In an effort to provide some help to struggling artists, San Francisco Mayor London Breed announced a new universal basic income program that will provide $1,000 each month to 130 artists in the city, according to the mayor's office. 

The program is part of a larger package of initiatives designed to address the economic calamity caused by the coronavirus pandemic. Breed helped create the Economic Recovery Task Force which has released a 74-page report of recommendations for how the city can recover

“San Francisco is only at the beginning of what we know is going to be a long road to recovery. In the months and years ahead, it’s going to take that same collective effort to confront the economic devastation caused by this virus," Breed said. "We need to continue to translate these ideas into action so we can get people back to work and get San Francisco moving forward.”
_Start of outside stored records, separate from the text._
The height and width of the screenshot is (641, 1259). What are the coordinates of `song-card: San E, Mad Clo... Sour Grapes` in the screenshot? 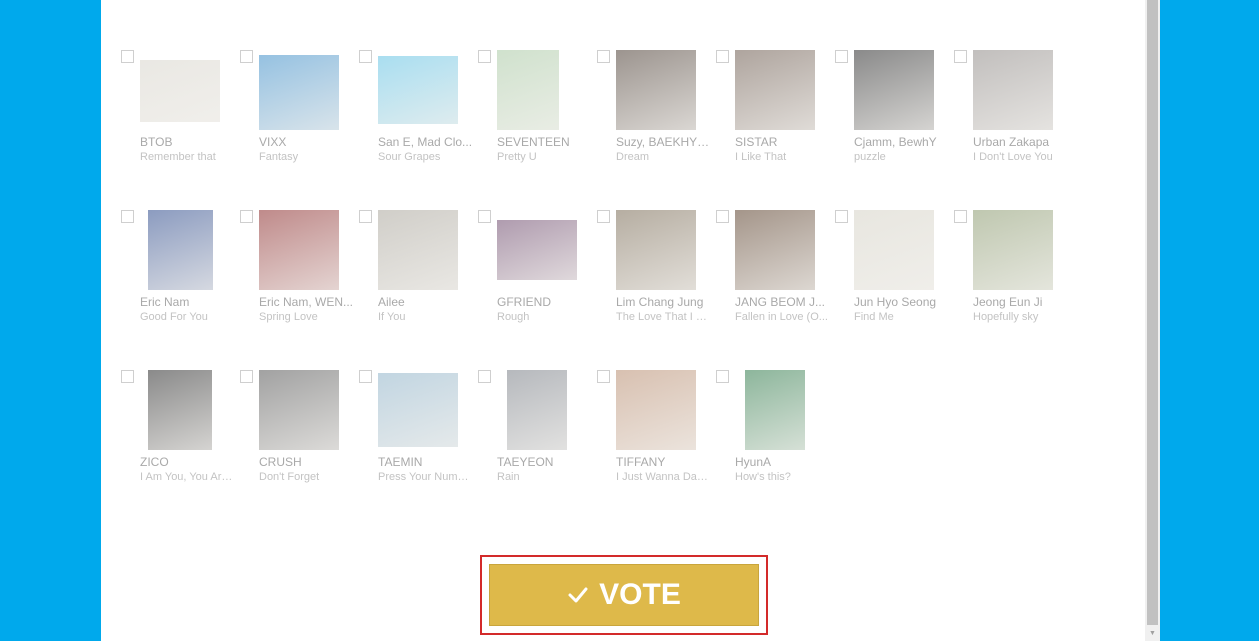 It's located at (416, 115).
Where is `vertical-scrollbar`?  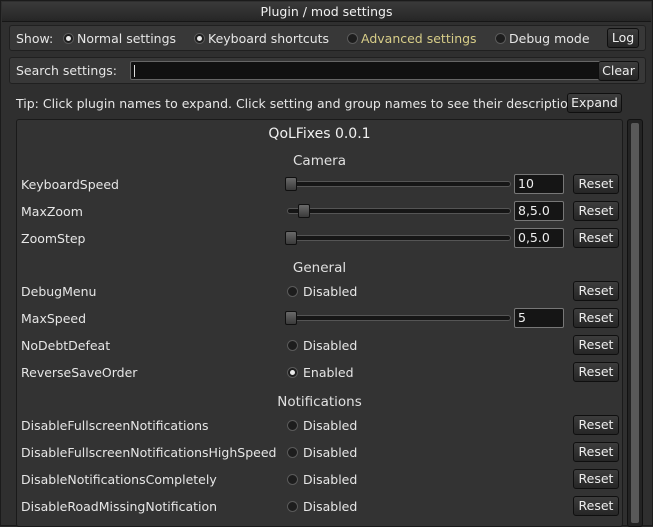
vertical-scrollbar is located at coordinates (635, 323).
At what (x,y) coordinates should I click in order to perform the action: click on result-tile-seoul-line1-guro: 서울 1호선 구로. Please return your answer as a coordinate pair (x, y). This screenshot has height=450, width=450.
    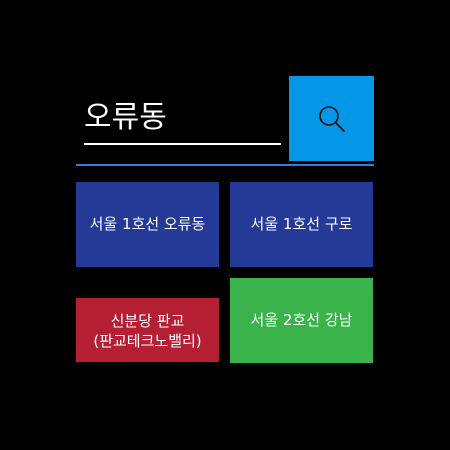
    Looking at the image, I should click on (302, 224).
According to a statement from city officials, nearly $6 million is being put forward for artists, teaching artists, arts organizations and cultural workers. Within that $6 million is the new universal basic income pilot program which will provide $1,000 for six months next year. 

Artists of all kinds have been devastated by the spread of COVID-19. The Brookings Institute estimated that the pandemic led to the loss of nearly three million jobs and more than $150 billion in sales of goods and services for creative industries nationwide. 

Performing arts industries are facing the brunt of the economic damage, dealing with about 1.4 million job losses and more than $42 billion in lost sales, the report stated. The Brookings Institute also predicted even more job losses as quarantine measures continue and thousands of people continue to contract coronavirus daily.  

Their report also found that of all states, California will be the hardest hit, but artists in almost every city and state are facing an unprecedented crisis. 

As Blavity previously
reported, there have been a number of fundraisers and auctions held online to try and supplement the money that has been lost, but little can be done to make up for the billions that are made each year through live shows, performances and festivals. 

Universal basic income programs have gained steam in recent years and months due to a number of test runs and pilots that were successful. 

In addition to a number of non-profit-led programs, countries like Namibia, Brazil, Kenya, Finland, Canada, Germany, Iran and India have implemented a version of a universal basic income. Even in the U.S., certain states like Alaska have tried programs with massive success. Vox reported that the program in Alaska had no effect on the desire to work, decreased poverty levels and led to higher fertility rates. 

Other programs, like one in North Carolina, led to lower rates of addiction and crime while fostering huge gains in education and mental health. 

The idea gained national prominence over the last year due to former presidential candidate Andrew Yang who made a universal basic income a pillar of his campaign. 

In July, Newark Mayor Ras Baraka, Los Angeles Mayor Eric Garcetti, Compton Mayor Aja Brown and others announced that they planned to explore the feasibility of guaranteed income programs as a way to address the economic damage done by the coronavirus pandemic. 

“People do not have enough income to take care of basic needs. These conditions were unacceptable before COVID-19 struck, and they are intolerable now. No person should have to deal with these stresses. That is why I remain committed to pushing for a guaranteed income, another step in our work to end poverty in Newark, and to create a more equitable and empowered city,” Baraka said in a statement to Blavity.